The type of pet, and bond between the child and pet might be important in determining the effect of pet death on psychopathology, albeit very difficult to measure in the context of a longitudinal population-based study such as ALSPAC), and might be important in a future study. Although the effects of bonds between children and pets have been understudied, there is some evidence of a positive effect of pet (particularly dog) ownership on a series of child outcomes (e.g., emotional, behavioural, and social development) [5]. One could speculate that attachment to a pet might be in some ways ‘protective’, or be a resilience factor. The need to identify factors that buffer the negative effects of multiple adversities has been highlighted [6]. It remains to be determined whether pet ownership in childhood altogether might provide some sort of resilience for psychopathology later on in life. There are protective effects of positive engagement with pets in children exposed to domestic violence [7]. Attachment to a pet has been suggested to mediate the positive effect of pet ownership on self-esteem for example. The hypothesised mechanisms for this effect include stress reduction thanks to physiological and psychological responses to a pet, attachment to the pet, increased social support, and companionship from a pet. There is evidence that humans do develop attachment like relationships with their pets and that a pet can be an attachment ‘figure’ [8]. Secure pet attachment has been shown to be associated with lower psychopathology amongst adult dog owners [9]. In particular, there has been some research on dogs, and attachment of humans and pet dogs, showing that oxytocin might play an important role in dog–human interactions. Affiliative behaviour and interaction (mainly stroking, petting, and talking) between dogs and humans increases oxytocin levels in both humans and dogs [10]. The social brain network is preserved across mammalian species, and comparability of neurophysiology and hormone response of social behaviour in dogs and humans, underlying similar neurophysiological responses, has been suggested [11]. Affiliative behaviour with dogs also affects stress. Short-term interactions with dogs lead to lower cortisol levels after a stressor in children with insecure or disorganised attachment, and the presence of a dog modulates stress and cortisol responses during a stressful situation [10].

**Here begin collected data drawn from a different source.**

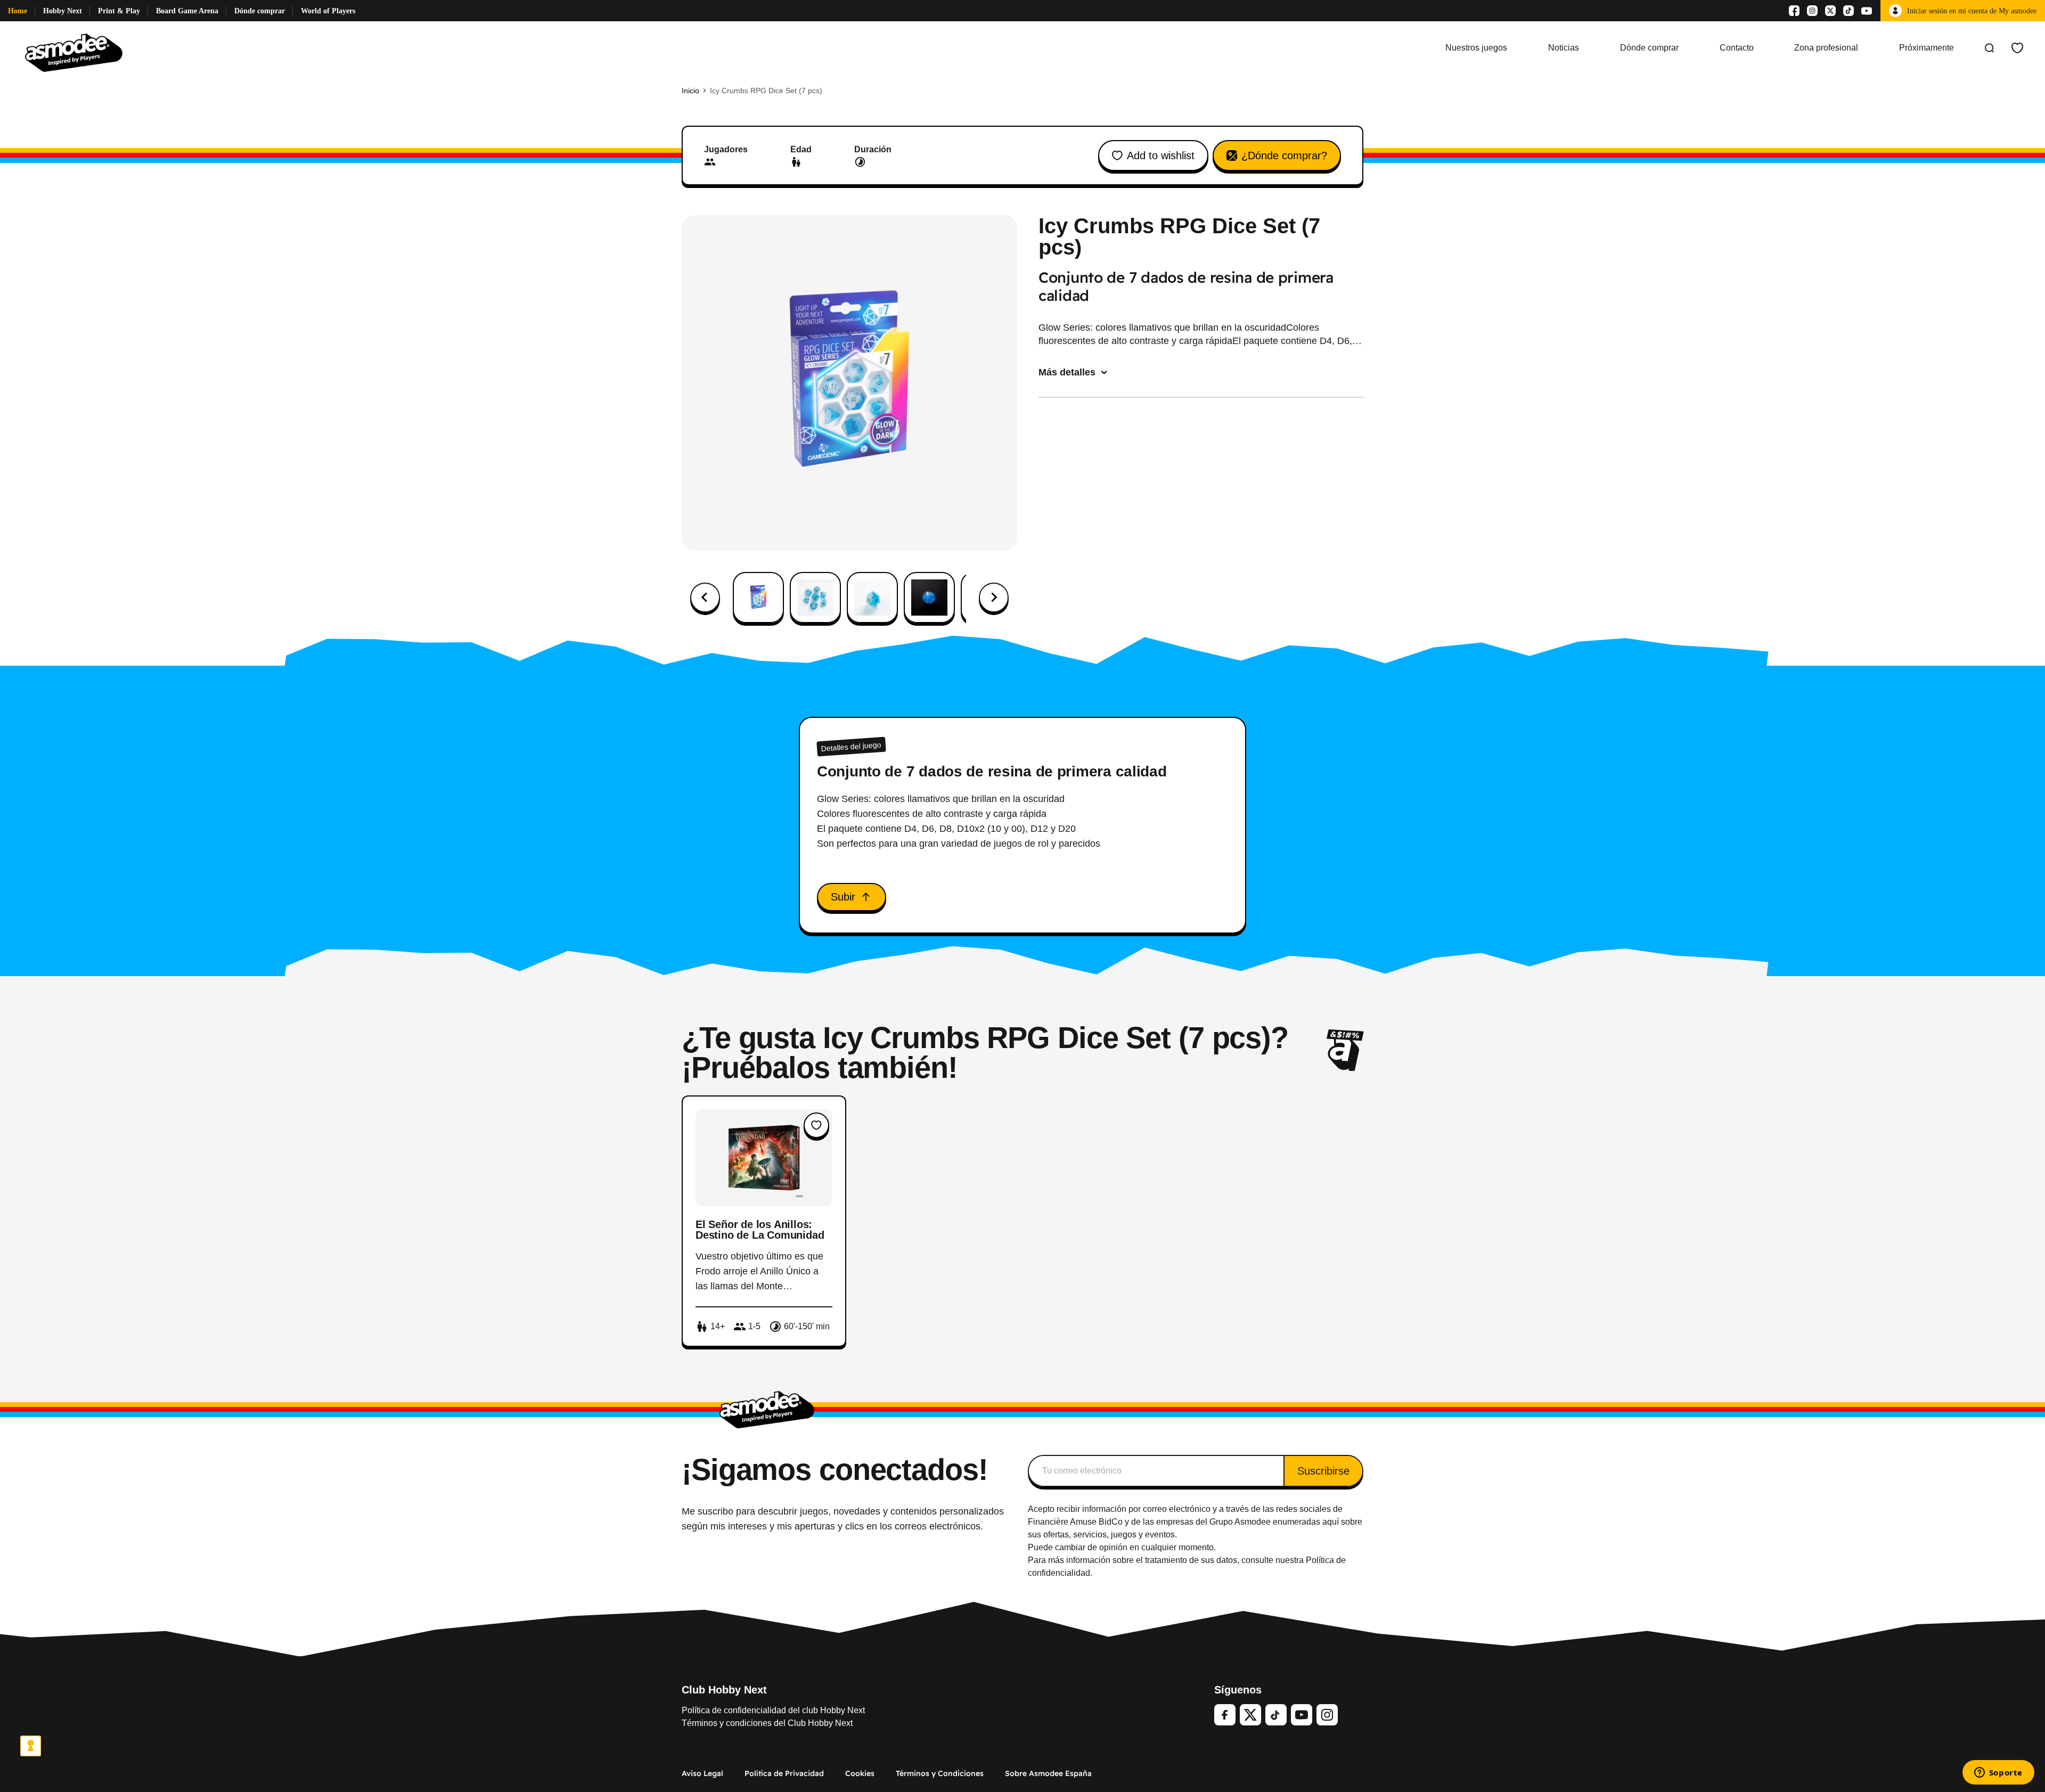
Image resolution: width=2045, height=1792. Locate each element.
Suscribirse (1323, 1471)
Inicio (690, 90)
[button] (758, 597)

This evidence is strengthened by the fact that pet therapy and dog-assisted therapy have gathered some momentum and are increasingly used and tested in the context of several psychiatric disorders, such as post-traumatic stress disorder and autistic spectrum disorders.

Hence, in a pandemic and post-pandemic world, reframing Crawford et al. [2] and Lord Tennyson’s words it is likely better to love a pet than not to love one. However, the attachment between our animal companions and us should not be considered lightly, we do attach to them, we support each other through thick and thin, and losing a pet can have important consequences that should not be underestimated on our patients (be it children or adults).